== Segment start ==
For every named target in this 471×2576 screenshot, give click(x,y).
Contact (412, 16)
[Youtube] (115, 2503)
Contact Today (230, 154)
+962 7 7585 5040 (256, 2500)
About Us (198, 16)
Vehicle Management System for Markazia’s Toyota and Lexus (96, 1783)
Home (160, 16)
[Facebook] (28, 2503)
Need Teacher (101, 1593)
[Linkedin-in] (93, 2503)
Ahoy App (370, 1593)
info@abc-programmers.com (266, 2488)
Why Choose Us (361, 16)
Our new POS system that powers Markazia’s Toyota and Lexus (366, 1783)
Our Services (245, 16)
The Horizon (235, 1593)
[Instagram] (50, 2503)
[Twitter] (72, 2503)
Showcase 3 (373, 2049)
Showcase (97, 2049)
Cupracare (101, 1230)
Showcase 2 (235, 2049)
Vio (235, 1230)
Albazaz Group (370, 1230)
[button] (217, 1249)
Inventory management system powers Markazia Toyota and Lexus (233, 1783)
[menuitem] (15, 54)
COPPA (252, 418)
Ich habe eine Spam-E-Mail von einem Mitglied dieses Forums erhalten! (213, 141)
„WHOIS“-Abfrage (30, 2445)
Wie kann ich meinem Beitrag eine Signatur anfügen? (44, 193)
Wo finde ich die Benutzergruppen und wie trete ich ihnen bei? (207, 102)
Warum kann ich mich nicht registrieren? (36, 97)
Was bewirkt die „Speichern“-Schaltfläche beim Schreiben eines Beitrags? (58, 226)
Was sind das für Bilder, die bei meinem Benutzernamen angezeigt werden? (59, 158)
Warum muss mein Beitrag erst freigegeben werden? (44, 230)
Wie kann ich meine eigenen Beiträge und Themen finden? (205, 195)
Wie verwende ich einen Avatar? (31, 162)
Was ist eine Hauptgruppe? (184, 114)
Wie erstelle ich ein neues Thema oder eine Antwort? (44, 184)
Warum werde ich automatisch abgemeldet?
== Segment end ==
* _ACTIVITY_: From the line with "[menuitem] (15, 54)" through the last line of the records, set down every line exactly as written and leave out all others.

* _FINISHED EXERCISE_:
[menuitem] (15, 54)
COPPA (252, 418)
Ich habe eine Spam-E-Mail von einem Mitglied dieses Forums erhalten! (213, 141)
„WHOIS“-Abfrage (30, 2445)
Wie kann ich meinem Beitrag eine Signatur anfügen? (44, 193)
Wo finde ich die Benutzergruppen und wie trete ich ihnen bei? (207, 102)
Warum kann ich mich nicht registrieren? (36, 97)
Was bewirkt die „Speichern“-Schaltfläche beim Schreiben eines Beitrags? (58, 226)
Was sind das für Bilder, die bei meinem Benutzernamen angezeigt werden? (59, 158)
Warum muss mein Beitrag erst freigegeben werden? (44, 230)
Wie kann ich meine eigenen Beiträge und Themen finden? (205, 195)
Wie verwende ich einen Avatar? (31, 162)
Was ist eine Hauptgruppe? (184, 114)
Wie erstelle ich ein neues Thema oder eine Antwort? (44, 184)
Warum werde ich automatisch abgemeldet?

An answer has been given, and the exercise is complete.